This Saturday New Orleans lays to rest one of its beloved young talents, Travis ‘Trumpet Black’ Hill, who died earlier this month while in Japan from a tooth infection that set in after a routine dental procedure done here in New Orleans. He was 28 years old. News of his imminent death swept quickly throughout the extended music community when medical officials in Japan called the family on May 4th to ask for permission to pull the life support plug, saying they’d done all they could do to save him but nothing more could be done once the infection reached his heart.
The young trumpeter who played with the premier music groups like New Birth, The Hot 8, Lil Rascals and Trombone Shorty Brass Bands, and most recently with Corey Henry and the Treme Funktet as well as his own ‘Heart Attacks’ band almost seemed to lose his way early in life, spending nearly nine years in prison for armed robbery. But upon his release in 2011, Travis got himself together and began building a solid music career, following in the footsteps of his grandfather, New Orleans R&B great Jessie Hill who produced the musical dynasty that spawned cousins Troy "Trombone Shorty" Andrews, James Andrews and Glen David Andrews.
Tradition dictates that when a brass band musician dies in New Orleans, the music community pays tribute to their fallen star every night until the body is laid to rest. In a sad twist of fate, family and friends could barely wrap their heads around the swiftness with which the seemingly benign surgery felled the prodigious musician yet went about upholding tradition, hosting three long weeks of nightly tributes which took place without fail as the body made its way back home from Japan in preparation for its final resting place.
Several of the nightly concerts took place at Travis’ family’s bar ‘Ooh Poo Pah Doo’ on Orleans Ave, named after Jessie Hill's 1961 hit, a banner out front declaring it "home of Trombone Shorty, Trumpet Black and James Andrews". And this past Monday, family members and friends of Travis walked from the bar to the Orleans Ave. I-10 offramp to greet the hearse, which had just retrieved his body from the airport, and second lined him past the bar, through his Treme neighborhood, to Charbonnet-Labat-Glapion Funeral Home which is handling the services. You can watch footage from the tribute here:
In addition to the nightly music fests, a different tribute of sorts was also raised in honor of Travis. Renowned artist and video producer Brandan Odums erected a mural with the musician’s likeness on the side of an apartment complex on N. Claiborne Ave at Gov. Nicholls St. in Treme. Brandan met Travis two years ago on the set of Trombone Shorty’s ‘Fire and Brimstone’ video which Brandan produced and a mutual appreciation society blossomed between the two.
“I was painting a mural of Trombone Shorty and Travis kept complimenting me on how dope it was," recalls Brandan. “His excitement was contagious, it just made the environment magical.
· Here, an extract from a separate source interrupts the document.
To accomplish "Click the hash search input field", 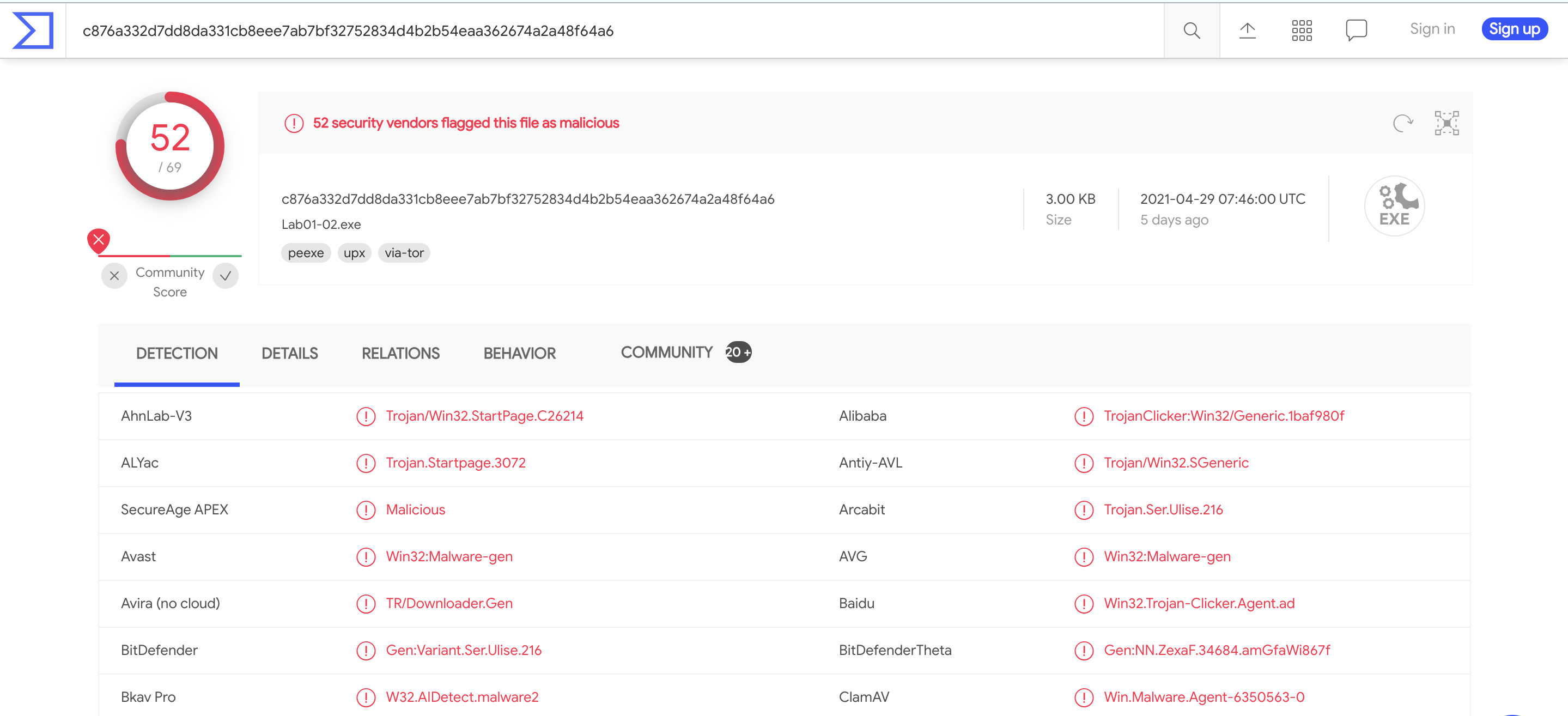I will coord(609,31).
After that we kept in touch, bouncing ideas of each other, brainstorming projects we wanted to do together. We never got the opportunity to do one together. Once I heard the news (of his death), I knew I wanted to do this mural.” Brandan met the owner of the Treme apartment complex which features the painting of Travis at Brandan’s spectacular ExhibitBE graffiti project back in November 2014. It was a perfect locale, housed in the neighborhood that helped raise Travis, his extended family of musicians, as well as many of the great brass band musicians of our time.
Brandan, who says he didn’t profit from the painting, notes there were many hands that went into its production. The mural’s incredible likeness of Travis was taken from a photo by local photographer Gus Bennet. NOLA Paint And Supplies, a local company whose owner was a friend of Travis’, donated paint along with Home Depot. The owners of the building have promised the mural will stay put as long as they own the property. Brandan observes, “There’s green space there with benches, people can come sit, bring flowers. Its a tribute space. The long term goal is to bring the area to life. I want it to be a celebration, not to make people sad. We celebrate life in New Orleans. Thats the whole goal.”
Remaining services for Travis ‘Trumpet Black’ Hill are as follows:
Friday, May 22
Public viewing 6 p.m.-7 p.m., Carver Theater, 2101 Orleans Ave.
Musical tribute 7 p.m.-until, Carver Theater, 2101 Orleans Ave.
Saturday, May 23
Public viewing: 9 a.m., Carver Theater, 2101 Orleans Ave.
Funeral services 11 a.m.-12:30 p.m., Carver Theater, 2101 Orleans Ave.